*WHAT THE EXERCISE ASKS*
From the entries below, output the line with "Click the animation speed stepper up arrow" and each following line up to and including the line with "Task: Collapse the indicators list showing 9", exactly as written.
= = =
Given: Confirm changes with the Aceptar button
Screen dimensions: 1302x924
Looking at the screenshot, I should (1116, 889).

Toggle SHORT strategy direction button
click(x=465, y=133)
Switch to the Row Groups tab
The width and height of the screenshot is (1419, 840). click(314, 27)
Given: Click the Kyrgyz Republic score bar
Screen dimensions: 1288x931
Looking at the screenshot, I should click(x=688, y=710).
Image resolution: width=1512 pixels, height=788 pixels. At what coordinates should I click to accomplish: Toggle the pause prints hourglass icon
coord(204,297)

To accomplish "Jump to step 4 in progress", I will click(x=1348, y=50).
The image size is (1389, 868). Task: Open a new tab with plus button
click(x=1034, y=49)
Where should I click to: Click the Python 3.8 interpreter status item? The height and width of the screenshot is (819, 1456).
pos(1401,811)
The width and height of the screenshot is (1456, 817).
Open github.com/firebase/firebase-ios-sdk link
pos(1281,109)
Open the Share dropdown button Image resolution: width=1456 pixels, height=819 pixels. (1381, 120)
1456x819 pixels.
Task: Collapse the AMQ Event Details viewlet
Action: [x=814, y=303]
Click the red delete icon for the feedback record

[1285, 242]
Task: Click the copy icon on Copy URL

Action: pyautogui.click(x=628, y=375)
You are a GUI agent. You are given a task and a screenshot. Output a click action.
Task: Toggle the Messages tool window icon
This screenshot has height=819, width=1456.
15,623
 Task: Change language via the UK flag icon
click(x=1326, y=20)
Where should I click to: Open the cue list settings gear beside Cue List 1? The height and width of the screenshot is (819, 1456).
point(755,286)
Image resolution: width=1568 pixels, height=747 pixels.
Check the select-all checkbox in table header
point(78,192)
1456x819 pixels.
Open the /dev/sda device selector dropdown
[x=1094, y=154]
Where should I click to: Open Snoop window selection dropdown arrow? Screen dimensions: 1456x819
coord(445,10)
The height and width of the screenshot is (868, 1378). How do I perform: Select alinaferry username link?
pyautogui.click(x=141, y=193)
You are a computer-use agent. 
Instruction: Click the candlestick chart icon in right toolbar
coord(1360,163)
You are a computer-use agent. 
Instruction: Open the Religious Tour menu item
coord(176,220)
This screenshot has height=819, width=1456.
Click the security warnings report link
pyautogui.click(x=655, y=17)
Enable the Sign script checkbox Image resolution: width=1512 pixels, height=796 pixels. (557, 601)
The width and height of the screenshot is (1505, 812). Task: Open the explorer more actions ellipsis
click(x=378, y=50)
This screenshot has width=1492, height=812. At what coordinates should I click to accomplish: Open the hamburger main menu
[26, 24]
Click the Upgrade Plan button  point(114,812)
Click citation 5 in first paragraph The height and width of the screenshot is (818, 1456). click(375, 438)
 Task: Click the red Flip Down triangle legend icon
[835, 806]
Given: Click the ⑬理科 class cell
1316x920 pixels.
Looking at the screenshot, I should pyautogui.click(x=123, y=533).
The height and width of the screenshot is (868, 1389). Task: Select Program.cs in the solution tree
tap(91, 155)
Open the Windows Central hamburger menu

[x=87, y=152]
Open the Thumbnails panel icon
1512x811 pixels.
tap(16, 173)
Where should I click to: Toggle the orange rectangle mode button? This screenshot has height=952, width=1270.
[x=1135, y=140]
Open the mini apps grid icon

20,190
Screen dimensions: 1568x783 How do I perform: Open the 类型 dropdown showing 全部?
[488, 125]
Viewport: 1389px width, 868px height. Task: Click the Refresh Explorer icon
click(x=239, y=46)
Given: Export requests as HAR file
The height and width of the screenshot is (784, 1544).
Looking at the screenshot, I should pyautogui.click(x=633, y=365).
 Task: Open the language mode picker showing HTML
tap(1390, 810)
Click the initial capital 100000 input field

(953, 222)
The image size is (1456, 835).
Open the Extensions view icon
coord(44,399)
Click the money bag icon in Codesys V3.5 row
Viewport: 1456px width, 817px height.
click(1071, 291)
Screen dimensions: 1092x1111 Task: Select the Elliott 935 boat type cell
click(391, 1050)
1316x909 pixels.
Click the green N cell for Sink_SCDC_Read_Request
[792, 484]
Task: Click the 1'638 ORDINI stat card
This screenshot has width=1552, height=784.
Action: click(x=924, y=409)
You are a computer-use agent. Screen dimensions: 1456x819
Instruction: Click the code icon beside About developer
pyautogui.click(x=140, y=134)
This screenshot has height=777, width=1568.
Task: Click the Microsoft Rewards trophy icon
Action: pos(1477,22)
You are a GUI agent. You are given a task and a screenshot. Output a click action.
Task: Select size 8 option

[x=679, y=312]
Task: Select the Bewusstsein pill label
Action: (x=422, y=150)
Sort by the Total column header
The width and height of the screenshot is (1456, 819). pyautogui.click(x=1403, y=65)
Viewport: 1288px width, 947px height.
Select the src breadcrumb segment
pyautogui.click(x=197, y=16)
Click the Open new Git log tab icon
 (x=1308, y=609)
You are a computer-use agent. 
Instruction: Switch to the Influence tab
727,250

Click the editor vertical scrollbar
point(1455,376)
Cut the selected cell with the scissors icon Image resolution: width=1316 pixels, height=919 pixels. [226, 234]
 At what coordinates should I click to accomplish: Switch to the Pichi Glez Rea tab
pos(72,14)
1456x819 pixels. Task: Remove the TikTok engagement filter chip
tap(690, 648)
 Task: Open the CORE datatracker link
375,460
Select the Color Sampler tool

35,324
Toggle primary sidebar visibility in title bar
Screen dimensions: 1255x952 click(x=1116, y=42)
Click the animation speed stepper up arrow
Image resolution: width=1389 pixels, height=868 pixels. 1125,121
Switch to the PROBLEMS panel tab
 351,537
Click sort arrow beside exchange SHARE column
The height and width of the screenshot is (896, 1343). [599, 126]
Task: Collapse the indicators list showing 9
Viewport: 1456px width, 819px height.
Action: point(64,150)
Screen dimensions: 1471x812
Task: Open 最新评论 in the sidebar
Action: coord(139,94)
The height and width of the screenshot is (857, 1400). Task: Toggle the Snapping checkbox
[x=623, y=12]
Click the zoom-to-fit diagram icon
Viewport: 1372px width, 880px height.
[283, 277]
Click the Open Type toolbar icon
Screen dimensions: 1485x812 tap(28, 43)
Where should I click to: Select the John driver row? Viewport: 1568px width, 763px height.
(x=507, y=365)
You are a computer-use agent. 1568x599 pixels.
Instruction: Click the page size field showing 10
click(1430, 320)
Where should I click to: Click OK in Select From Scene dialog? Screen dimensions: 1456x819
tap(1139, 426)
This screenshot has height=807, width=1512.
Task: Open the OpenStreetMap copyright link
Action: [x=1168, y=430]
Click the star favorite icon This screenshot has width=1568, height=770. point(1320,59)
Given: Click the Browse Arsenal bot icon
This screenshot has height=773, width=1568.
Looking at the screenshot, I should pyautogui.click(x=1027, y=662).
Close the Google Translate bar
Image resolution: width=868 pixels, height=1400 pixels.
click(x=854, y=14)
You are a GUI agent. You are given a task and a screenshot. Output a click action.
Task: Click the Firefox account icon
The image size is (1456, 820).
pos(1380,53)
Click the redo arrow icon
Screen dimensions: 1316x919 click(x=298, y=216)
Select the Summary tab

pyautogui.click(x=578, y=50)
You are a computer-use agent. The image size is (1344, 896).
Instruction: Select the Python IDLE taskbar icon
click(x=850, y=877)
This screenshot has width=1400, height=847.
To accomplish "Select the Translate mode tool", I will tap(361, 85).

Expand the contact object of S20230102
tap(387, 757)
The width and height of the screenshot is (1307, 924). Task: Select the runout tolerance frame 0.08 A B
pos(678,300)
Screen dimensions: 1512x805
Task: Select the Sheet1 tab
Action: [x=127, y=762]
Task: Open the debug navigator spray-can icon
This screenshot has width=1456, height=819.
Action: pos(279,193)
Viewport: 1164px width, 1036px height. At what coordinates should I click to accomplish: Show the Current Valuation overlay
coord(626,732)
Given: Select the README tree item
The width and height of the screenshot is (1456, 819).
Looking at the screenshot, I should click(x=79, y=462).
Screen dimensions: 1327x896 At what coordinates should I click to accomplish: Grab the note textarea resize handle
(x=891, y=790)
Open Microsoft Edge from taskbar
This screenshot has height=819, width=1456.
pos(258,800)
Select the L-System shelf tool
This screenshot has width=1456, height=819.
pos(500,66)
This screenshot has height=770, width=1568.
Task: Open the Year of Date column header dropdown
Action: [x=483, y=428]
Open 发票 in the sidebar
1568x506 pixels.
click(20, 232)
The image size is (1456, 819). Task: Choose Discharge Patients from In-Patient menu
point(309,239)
= = =
*RESPONSE BOX*
Click the animation speed stepper up arrow
Image resolution: width=1389 pixels, height=868 pixels. 1125,121
Switch to the PROBLEMS panel tab
 351,537
Click sort arrow beside exchange SHARE column
The height and width of the screenshot is (896, 1343). [599, 126]
Task: Collapse the indicators list showing 9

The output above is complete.